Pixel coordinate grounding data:
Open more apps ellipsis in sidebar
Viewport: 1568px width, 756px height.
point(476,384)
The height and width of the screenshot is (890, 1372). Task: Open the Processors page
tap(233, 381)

--

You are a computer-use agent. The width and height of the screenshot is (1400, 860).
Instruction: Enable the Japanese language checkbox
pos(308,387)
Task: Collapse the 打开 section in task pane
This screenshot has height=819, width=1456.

Brief:
Could you return exactly the lines above from the line with "Task: Collapse the 打开 section in task pane" to the line with "This screenshot has height=819, width=1456.", both included, and nothing else?

Problem solution:
Task: Collapse the 打开 section in task pane
This screenshot has height=819, width=1456.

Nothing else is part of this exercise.